A única solução – e Luís Dias não sabe “se será possível” – é subir até à porta da residência oficial e ver se o parque que ali se encontra cumpre a distância mínima necessária. Luís põe a mochila às costas e pega nos dois sacos. O caminho não é longo mas é a subir. O agricultor dirige-se aos polícias que guardam a entrada do Palácio de São Bento. O ‘não’ não é imediato. Para lá do candeeiro, Luís pode protestar. “Até fico melhor aqui que o meu carro está aqui já perto e se não aguentar o frio posso ir para lá.”
“Nós somos as vítimas aqui, mas somos tratados como os vilões da história. Há relatórios que nos dão razão. Eu só ainda não fiquei sem casa por causa da covid”, diz ainda, referindo-se à medida que impediu os despejos durante a pandemia. “Vão penhorar a casa da Maria José, os carros, a quinta, temos as contas no banco congeladas. O que vamos fazer? Tudo isto por causa de um erro do Ministério da Agricultura. E sabem que temos razão, até nos pedem desculpa mas não resolvem”, critica.

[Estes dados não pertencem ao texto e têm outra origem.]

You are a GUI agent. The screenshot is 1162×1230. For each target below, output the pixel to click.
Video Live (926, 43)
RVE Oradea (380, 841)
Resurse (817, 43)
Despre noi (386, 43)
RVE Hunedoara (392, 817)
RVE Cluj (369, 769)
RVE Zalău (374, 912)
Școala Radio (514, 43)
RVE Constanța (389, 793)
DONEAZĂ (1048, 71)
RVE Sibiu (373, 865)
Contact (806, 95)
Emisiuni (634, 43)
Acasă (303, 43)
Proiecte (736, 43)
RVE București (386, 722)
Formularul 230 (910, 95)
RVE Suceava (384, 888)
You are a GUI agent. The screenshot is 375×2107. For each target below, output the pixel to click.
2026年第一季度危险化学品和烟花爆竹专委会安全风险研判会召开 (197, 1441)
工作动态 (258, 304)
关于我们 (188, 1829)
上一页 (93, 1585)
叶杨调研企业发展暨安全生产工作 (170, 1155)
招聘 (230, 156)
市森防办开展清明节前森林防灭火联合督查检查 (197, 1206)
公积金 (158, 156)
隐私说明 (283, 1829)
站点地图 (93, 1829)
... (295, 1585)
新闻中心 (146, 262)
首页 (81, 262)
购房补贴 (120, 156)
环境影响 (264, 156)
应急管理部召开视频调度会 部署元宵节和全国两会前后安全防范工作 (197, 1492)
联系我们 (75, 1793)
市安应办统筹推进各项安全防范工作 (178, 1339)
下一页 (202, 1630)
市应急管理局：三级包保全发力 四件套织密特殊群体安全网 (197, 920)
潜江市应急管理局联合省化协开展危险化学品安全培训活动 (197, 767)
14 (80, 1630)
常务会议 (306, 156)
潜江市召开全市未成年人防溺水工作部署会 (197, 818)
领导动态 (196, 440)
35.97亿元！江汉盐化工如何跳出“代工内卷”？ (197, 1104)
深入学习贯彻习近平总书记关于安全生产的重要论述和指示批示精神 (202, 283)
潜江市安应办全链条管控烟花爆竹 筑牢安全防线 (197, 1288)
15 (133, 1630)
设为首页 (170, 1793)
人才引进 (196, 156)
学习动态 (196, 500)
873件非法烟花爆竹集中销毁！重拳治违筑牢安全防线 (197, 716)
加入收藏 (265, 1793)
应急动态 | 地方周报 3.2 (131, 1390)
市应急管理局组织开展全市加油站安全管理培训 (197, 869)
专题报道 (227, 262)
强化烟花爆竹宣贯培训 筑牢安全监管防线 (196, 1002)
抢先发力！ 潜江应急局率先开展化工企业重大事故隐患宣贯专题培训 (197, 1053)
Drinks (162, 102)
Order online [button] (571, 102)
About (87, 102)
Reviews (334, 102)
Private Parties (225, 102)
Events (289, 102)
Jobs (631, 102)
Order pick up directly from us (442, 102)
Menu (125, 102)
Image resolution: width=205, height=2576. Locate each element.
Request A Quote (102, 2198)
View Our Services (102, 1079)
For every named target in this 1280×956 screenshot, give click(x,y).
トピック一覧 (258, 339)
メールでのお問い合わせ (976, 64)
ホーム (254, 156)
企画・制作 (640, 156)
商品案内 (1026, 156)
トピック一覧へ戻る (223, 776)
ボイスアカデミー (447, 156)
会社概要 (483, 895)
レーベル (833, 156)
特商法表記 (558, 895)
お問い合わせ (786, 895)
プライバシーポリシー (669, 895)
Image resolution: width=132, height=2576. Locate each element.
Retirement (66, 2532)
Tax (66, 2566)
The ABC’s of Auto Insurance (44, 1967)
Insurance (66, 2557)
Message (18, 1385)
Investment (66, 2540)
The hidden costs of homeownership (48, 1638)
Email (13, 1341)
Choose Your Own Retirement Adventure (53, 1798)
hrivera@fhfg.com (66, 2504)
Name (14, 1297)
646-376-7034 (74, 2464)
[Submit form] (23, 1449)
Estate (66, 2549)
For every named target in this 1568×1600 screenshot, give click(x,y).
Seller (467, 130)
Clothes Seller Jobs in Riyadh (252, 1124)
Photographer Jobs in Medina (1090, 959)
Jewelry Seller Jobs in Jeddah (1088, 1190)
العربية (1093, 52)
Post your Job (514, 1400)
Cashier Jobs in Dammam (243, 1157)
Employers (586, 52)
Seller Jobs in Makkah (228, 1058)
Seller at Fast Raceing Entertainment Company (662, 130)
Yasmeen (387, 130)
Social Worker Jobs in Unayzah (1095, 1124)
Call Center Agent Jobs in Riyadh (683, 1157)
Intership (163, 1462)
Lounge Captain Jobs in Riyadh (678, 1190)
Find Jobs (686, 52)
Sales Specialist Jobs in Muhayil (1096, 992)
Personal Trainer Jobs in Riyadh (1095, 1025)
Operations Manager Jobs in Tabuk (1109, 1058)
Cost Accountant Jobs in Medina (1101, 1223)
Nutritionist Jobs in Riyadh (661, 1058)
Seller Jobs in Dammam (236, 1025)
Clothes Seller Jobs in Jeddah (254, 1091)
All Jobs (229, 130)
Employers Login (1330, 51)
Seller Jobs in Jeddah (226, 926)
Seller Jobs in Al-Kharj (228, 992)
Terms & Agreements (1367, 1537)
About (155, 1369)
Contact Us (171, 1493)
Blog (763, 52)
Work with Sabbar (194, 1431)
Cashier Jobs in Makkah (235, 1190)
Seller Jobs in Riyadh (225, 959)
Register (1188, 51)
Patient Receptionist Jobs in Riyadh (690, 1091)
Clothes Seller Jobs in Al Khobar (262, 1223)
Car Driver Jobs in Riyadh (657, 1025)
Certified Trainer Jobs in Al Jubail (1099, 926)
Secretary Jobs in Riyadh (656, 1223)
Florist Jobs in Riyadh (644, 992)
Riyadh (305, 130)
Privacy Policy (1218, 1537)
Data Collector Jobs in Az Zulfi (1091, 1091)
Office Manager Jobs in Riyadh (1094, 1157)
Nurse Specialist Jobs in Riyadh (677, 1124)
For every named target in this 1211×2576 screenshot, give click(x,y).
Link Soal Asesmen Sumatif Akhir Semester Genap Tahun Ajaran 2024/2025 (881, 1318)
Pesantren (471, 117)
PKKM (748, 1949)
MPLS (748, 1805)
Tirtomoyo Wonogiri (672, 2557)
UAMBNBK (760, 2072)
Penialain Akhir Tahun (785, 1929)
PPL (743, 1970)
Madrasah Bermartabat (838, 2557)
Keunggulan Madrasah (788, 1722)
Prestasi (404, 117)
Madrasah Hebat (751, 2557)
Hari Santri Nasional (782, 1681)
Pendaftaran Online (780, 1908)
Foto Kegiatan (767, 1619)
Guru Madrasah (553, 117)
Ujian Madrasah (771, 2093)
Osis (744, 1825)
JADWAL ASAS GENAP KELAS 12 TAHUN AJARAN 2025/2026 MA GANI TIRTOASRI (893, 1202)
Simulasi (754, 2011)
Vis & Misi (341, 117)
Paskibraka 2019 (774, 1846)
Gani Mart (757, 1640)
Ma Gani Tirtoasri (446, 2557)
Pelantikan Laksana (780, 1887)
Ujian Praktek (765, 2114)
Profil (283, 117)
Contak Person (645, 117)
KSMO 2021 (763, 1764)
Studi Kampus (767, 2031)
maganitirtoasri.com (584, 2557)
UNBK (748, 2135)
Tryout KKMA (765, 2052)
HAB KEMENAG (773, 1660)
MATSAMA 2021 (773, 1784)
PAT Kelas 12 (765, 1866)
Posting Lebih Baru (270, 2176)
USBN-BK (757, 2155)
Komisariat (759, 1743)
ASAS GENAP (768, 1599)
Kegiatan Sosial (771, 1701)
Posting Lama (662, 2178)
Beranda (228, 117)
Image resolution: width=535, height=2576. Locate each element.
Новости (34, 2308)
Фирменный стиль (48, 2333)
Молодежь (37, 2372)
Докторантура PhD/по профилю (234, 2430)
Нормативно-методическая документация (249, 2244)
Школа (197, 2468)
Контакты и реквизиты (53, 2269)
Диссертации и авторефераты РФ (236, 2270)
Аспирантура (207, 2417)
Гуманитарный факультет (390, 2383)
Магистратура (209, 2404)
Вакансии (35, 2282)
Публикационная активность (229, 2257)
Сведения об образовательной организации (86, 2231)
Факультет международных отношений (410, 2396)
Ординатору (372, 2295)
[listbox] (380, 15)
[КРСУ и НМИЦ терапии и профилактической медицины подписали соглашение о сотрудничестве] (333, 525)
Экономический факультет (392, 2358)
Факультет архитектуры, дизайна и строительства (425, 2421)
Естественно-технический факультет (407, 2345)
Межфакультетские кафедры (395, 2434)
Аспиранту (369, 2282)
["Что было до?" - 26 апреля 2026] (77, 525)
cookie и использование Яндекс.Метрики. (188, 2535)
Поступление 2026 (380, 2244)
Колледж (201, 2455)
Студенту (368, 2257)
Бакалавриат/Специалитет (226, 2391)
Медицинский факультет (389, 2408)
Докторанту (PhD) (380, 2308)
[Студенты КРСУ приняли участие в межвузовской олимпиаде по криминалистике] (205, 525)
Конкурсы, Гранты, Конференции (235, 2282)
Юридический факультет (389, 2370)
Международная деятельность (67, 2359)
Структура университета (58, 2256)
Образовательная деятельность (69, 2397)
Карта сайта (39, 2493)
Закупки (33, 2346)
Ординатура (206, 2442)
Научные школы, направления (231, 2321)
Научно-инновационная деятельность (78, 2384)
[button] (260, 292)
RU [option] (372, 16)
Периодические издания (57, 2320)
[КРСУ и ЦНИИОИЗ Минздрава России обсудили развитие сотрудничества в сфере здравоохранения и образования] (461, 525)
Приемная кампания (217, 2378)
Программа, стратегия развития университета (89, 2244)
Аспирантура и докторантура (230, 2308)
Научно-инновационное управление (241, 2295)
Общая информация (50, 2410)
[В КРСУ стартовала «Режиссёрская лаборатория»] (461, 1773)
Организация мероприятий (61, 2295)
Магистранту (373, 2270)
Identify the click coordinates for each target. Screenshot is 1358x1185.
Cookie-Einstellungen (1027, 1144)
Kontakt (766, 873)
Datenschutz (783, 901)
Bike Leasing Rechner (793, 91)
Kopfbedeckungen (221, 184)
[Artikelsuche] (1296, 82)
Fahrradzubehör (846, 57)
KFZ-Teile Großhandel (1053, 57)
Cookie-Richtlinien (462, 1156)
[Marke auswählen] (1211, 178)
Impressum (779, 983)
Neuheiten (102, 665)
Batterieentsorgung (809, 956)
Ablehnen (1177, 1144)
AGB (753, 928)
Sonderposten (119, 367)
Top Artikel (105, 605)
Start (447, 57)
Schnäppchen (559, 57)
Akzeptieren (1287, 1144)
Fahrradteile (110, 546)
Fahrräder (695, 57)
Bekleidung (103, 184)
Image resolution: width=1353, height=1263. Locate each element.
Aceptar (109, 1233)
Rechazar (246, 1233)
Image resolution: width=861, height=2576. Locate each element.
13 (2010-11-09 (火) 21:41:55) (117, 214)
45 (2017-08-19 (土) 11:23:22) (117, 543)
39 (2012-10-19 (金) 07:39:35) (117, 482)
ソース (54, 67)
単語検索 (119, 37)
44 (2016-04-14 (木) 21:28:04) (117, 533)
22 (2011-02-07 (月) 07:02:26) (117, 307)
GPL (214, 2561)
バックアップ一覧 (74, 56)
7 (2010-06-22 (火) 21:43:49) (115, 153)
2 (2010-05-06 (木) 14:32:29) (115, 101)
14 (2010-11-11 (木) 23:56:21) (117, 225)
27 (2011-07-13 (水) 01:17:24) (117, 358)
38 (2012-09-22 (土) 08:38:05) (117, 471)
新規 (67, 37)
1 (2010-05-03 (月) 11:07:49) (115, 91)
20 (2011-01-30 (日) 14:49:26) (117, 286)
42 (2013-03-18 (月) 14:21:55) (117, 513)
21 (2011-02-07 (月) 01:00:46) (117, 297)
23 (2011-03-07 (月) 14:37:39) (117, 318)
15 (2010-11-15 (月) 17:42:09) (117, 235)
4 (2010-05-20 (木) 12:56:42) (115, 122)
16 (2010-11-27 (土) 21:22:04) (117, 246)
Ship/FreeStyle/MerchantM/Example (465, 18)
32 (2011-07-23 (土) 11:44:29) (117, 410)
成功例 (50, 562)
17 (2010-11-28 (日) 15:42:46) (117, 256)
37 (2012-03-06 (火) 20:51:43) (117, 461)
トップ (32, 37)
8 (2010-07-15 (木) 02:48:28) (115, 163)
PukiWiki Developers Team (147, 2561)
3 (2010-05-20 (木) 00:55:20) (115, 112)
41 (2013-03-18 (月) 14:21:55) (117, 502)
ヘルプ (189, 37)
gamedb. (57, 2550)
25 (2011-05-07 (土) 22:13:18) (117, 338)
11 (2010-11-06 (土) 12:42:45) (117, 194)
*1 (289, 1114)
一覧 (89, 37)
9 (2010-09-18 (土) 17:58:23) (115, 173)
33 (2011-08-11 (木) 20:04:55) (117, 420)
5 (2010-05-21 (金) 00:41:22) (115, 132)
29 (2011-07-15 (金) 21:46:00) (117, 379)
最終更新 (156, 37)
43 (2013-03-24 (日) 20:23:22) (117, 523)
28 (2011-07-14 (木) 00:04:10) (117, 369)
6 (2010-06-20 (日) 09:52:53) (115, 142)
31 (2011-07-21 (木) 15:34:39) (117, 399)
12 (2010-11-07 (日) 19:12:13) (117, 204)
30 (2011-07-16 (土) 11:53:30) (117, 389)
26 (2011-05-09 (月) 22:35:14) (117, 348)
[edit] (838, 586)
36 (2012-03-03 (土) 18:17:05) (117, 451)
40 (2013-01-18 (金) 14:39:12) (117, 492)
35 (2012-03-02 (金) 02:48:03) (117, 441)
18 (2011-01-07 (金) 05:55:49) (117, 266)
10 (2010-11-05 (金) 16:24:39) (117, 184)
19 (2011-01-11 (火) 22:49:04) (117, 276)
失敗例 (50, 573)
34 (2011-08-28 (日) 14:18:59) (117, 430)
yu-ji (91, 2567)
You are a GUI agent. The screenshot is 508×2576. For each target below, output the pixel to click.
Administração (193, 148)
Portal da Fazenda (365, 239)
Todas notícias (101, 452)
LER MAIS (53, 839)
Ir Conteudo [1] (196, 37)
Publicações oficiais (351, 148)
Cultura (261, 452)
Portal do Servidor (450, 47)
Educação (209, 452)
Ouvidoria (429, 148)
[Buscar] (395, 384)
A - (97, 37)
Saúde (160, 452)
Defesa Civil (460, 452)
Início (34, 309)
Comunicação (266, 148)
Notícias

“Julguei que finalmente ia ter paz e que tudo estava resolvido mas não”
Luís Dias
De acordo com Luís Dias, um dos relatórios chega até a apontar um funcionário da Direção-Regional de Agricultura e Pescas do Centro como responsável pela falha processual. “Dizem-nos que apanhamos uma pessoa que já tinha tido há muitos anos problemas com amoras”, conta. A pessoa em causa, acrescenta, continua em funções naquele organismo.
Perante o protesto, o Expresso contactou o gabinete do primeiro-ministro, que assegurou estar a acompanhar o caso. Horas depois, fonte oficial acrescentou que a situação já estava a ser analisada e que previa convocar uma reunião com Luís Dias e Maria José Santos no início da próxima semana. Entretanto, Luís Dias garantiu ter sido chamado para um encontro já esta sábado, com um representante do gabinete do primeiro-ministro.
No ano passado, Luís esteve em frente ao Palácio de Belém e, quando pôs fim à greve de fome ao 28.º dia, tinha avisado que voltaria ao protesto caso nada se resolvesse. Na altura foi-lhe assegurado que a situação ia ser investigada e em novembro chegou o relatório dessa mesma investigação. Uma vez mais era dada razão aos proprietários da Quinta das Amoras. “Julguei que finalmente ia ter paz e que tudo estava resolvido mas não.”
Esta semana, o casal foi chamado para uma reunião com o secretário de Estado da Agricultura. “Chamaram-nos para propor reduzir o tamanho da nossa quinta e assim ser mais fácil investirmos na reconstrução. Nós? Nós é que temos de encontrar meios para reconstruir aquilo que os funcionários do Estado destruíram? Foi a coisa mais surreal, louca e doentia a que já assisti”, relatou Luís ao Expresso pouco depois de sair do encontro. A proposta apresentada é reconstruir “só um hectare” (um quarto do terreno), sendo-lhes atribuído “um quarto dos fundos”.
Em resposta à Lusa, o Executivo confirmou o encontro e diz que o financiamento de 140 mil euros vai estar disponível “até a beneficiária decidir pela sua utilização”. Ainda assim, o valor disponibilizado agora pelo Governo não é suficiente. Sem ter capacidade de reconstruir e produzir, o agricultor estima que os prejuízos tenham ultrapassado significativamente os 240 mil euros. “Esperam que sejamos nós a pagar. Como? Não faço ideia.”